The company may choose to issue preferred stock as a way to raise additional
funds. The preferred stock gives preferred shareholders preference on receiving
any dividends declared, but it does not give them a share of the company's
ownership.
Both common and preferred shares are recorded to reflect the share's par value,
separate from any proceeds received from the sale of the stock in excess of this
value. The excess is referred to as paid-in capital in excess of par.
o When issuing stock, the concept of par value is to prevent distributions,
or dividends, out of stockholders' equity from exceeding the minimum
figure chosen by the company. This was originally meant to protect
creditors from having excessive distributions to stockholders, thus
lowering net asset-values below the value needed to cover creditor debt
obligations; however, because most stocks are issued with a nominal par
value ($1.00 or less), the point has become moot.

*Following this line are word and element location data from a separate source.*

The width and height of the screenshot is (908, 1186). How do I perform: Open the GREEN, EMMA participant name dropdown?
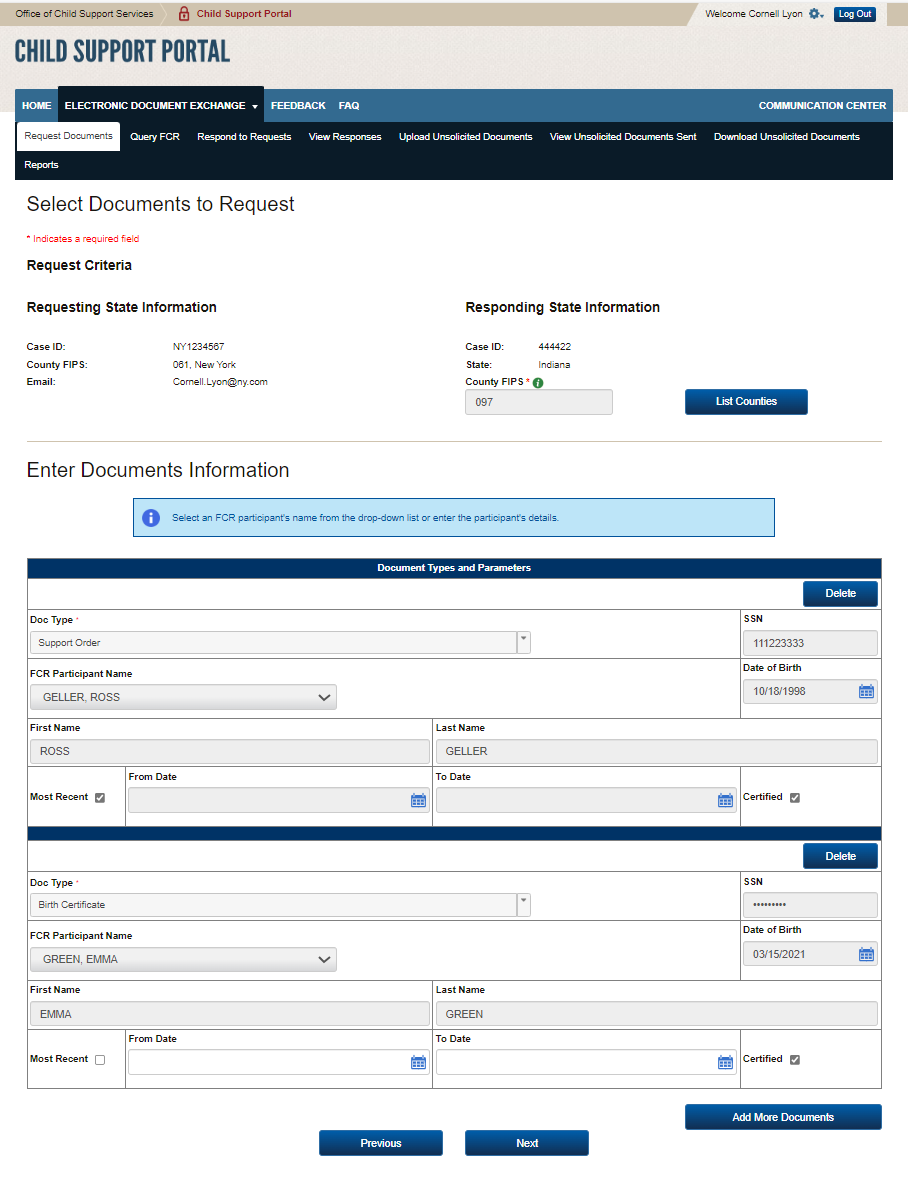pyautogui.click(x=183, y=959)
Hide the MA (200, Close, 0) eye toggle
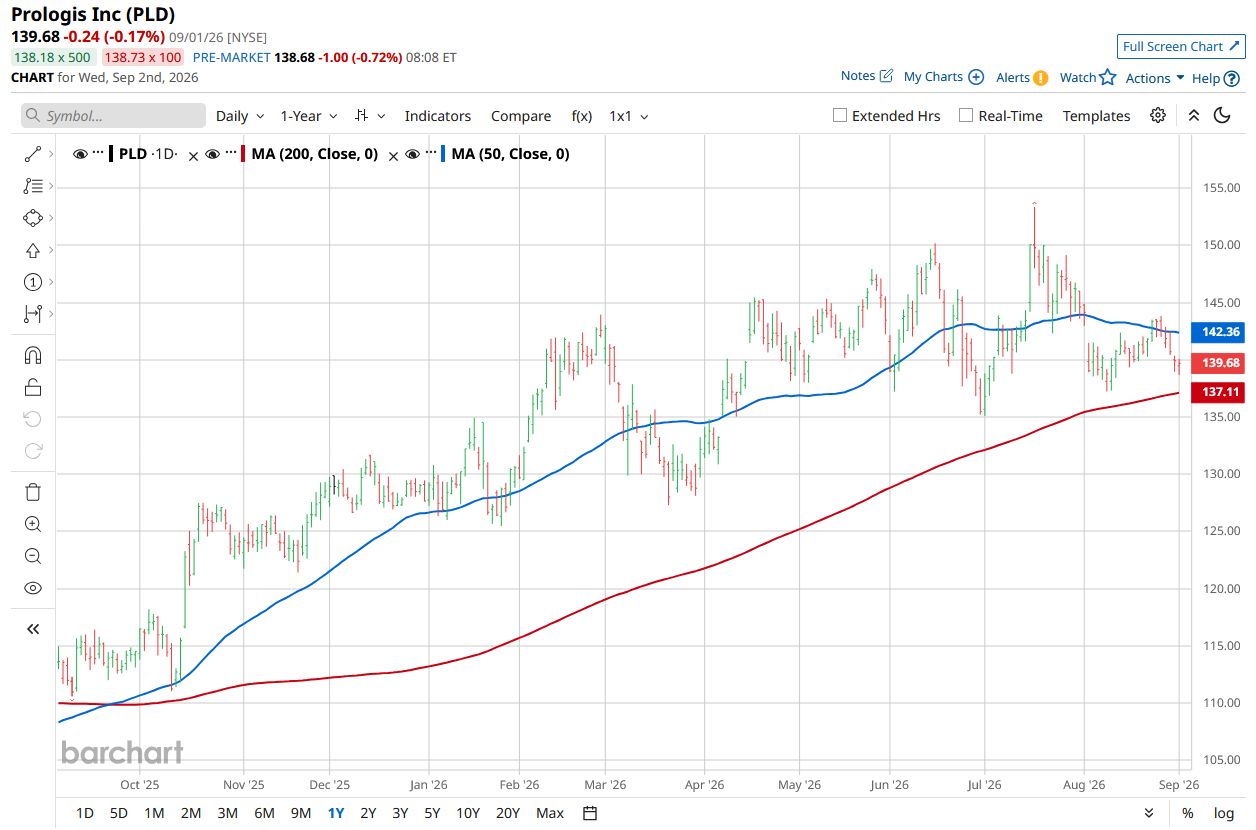Image resolution: width=1256 pixels, height=830 pixels. pos(212,154)
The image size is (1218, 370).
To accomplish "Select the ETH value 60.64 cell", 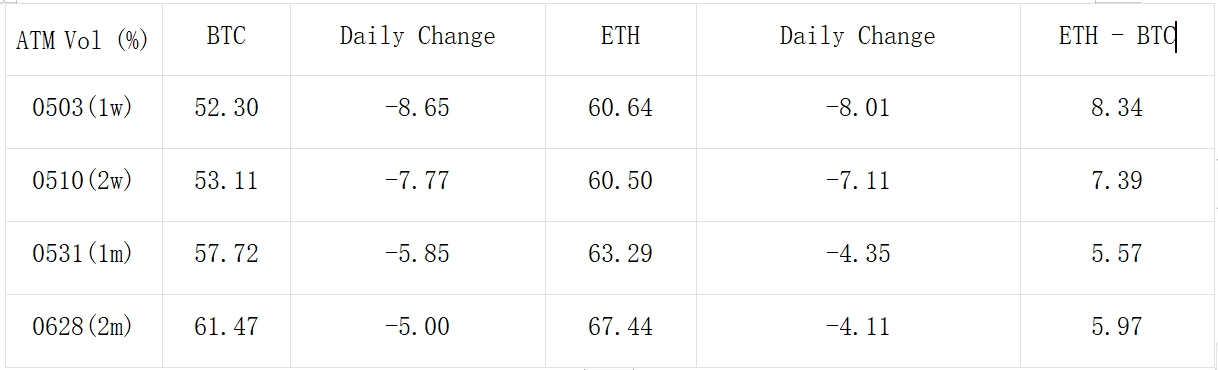I will (x=620, y=111).
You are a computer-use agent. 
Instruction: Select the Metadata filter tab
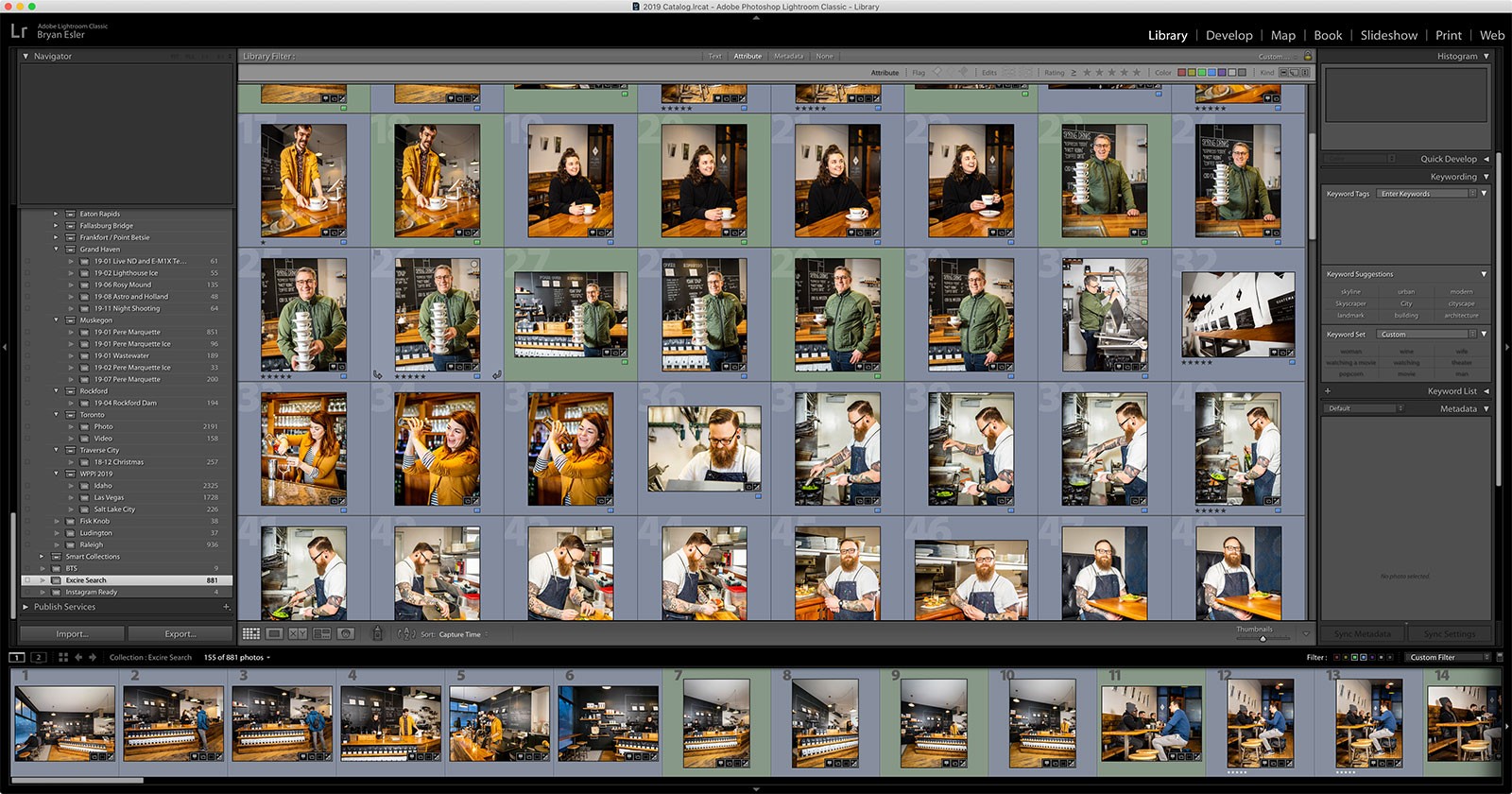point(788,57)
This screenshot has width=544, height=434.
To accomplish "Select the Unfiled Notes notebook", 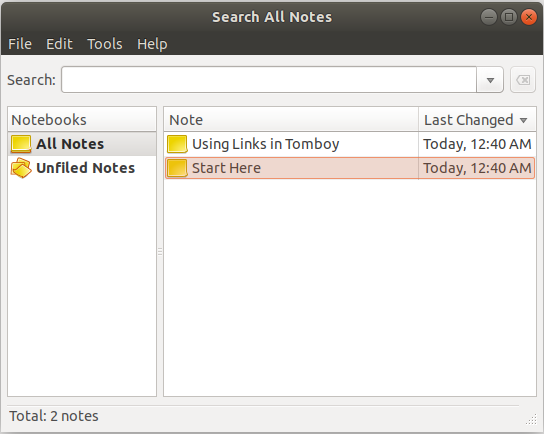I will pos(82,168).
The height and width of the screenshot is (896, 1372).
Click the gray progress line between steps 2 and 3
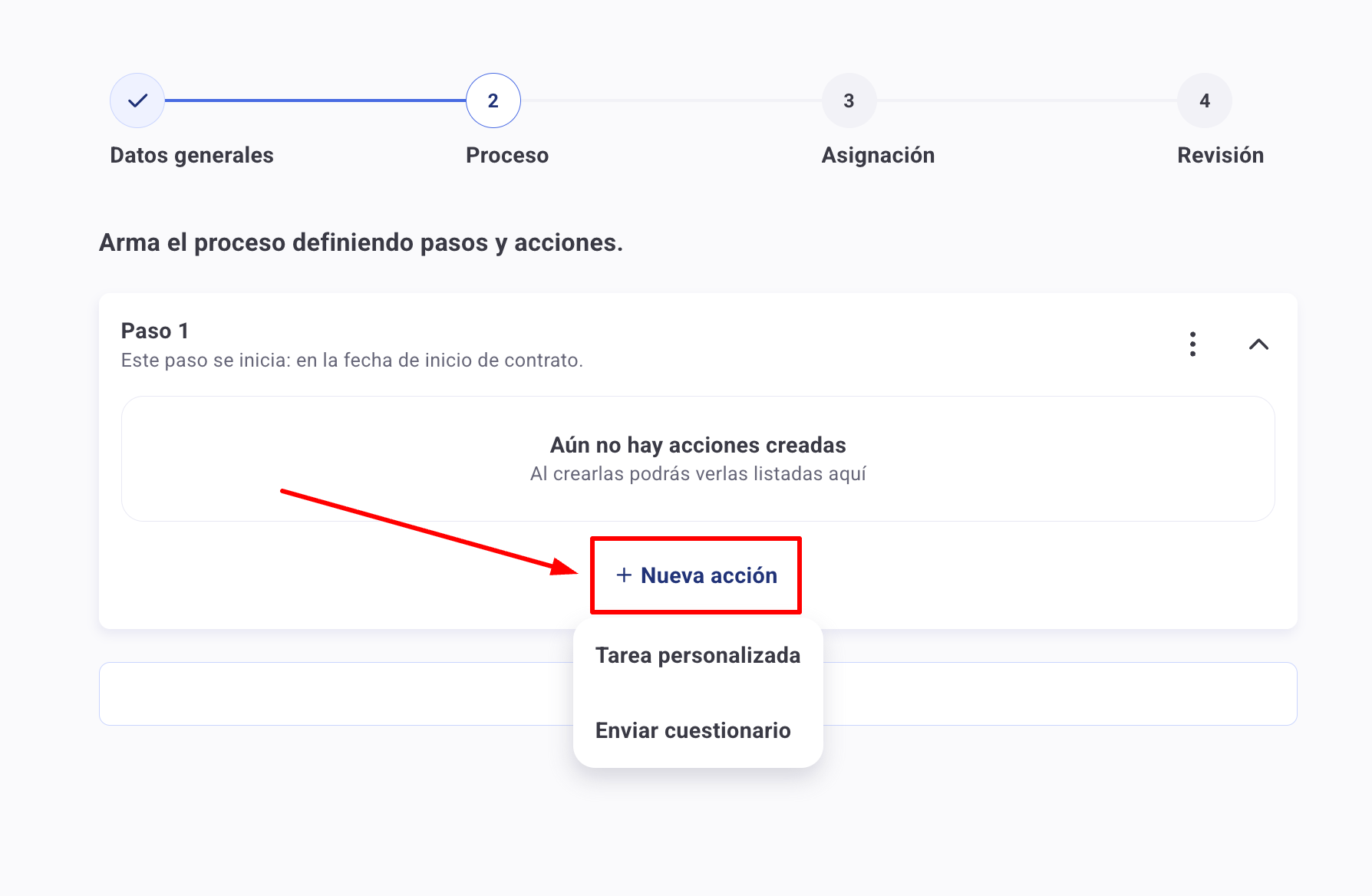tap(671, 100)
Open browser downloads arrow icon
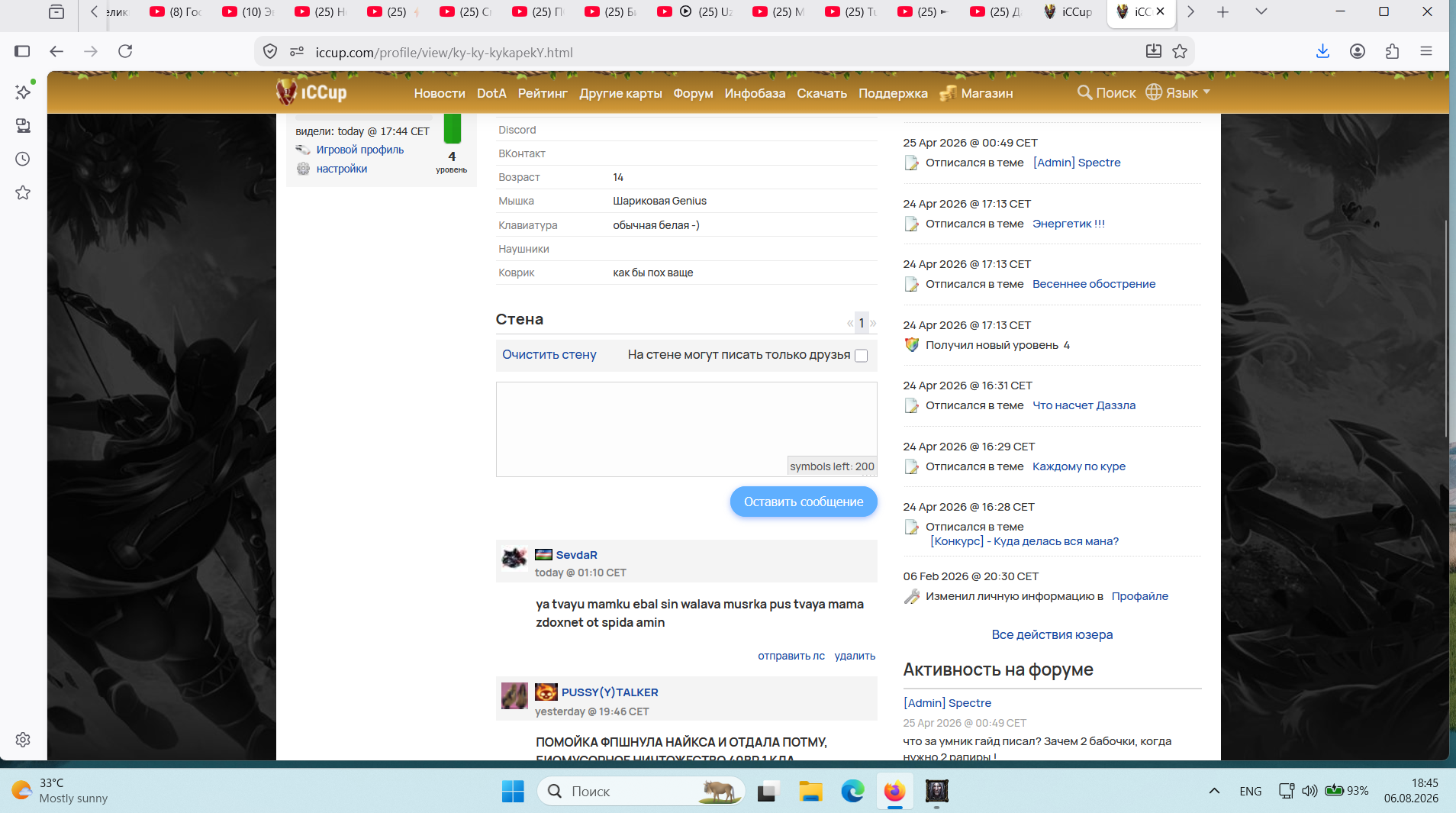The width and height of the screenshot is (1456, 813). pyautogui.click(x=1322, y=51)
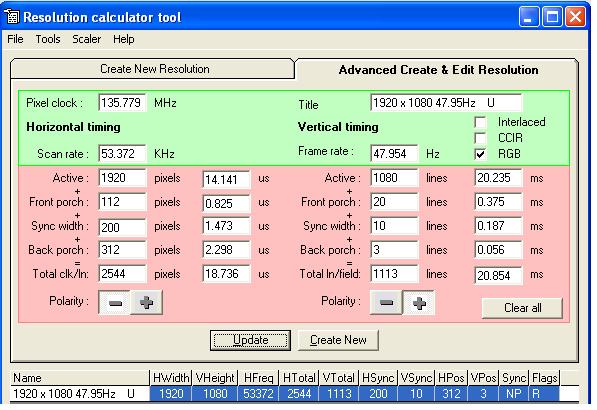
Task: Click the Pixel clock input field
Action: pyautogui.click(x=122, y=103)
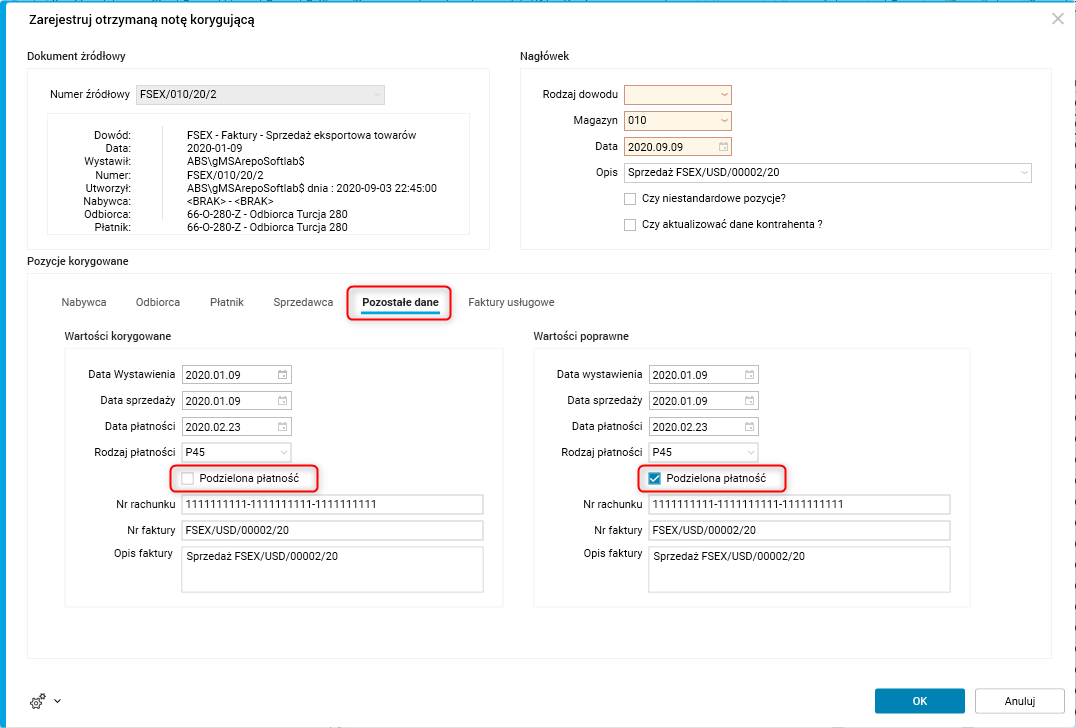Open calendar for corrected Data Wystawienia

tap(283, 375)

Retained earnings represent the cumulative earnings of the company minus the
cumulative dividends paid since the company began. This figure represents
added value or wealth to the shareholders—that is, value accrued from the
earning power of the business minus the portion of these earnings already paid
out to shareholders (dividends)—not from any further contributions of capital
by them.
o It should be noted further that the retained earnings figure is meant to
reflect the earning power of the normal operations of the business
and not some unusual situation. For this very reason, special gains and
losses are reported separately on the balance sheet as accumulated other
comprehensive income instead of appearing on the income statement as
part of the retained earnings figure.
Accumulated other comprehensive income does not show up on the income
statement; it represents increases and decreases in shareholder value not
attributed to changes to owners' stock holdings that would not show up in a
routine income statement. These special categories of income include four
major groups of activities:
o Unrealized net-holding gains and losses on investments
o Gains and losses from any amendments to postretirement benefit plans
o Deferred gains and losses on derivative financial investments, such as
hedges or options
o Foreign currency translation gains and losses
Treasury stock represents the value of stock repurchased by the company from
stockholders—that is, the cost to reacquire it. Companies typically do this when
they feel their stock is undervalued in the marketplace. If they have or can raise
sufficient cash, they will buy back shares at what they perceive to be a bargain
price. Just like any other investment, if they can buy it back at a lower price and
resell it later when stock values rise to what the firm believes they are worth,
the existing stockholders will benefit.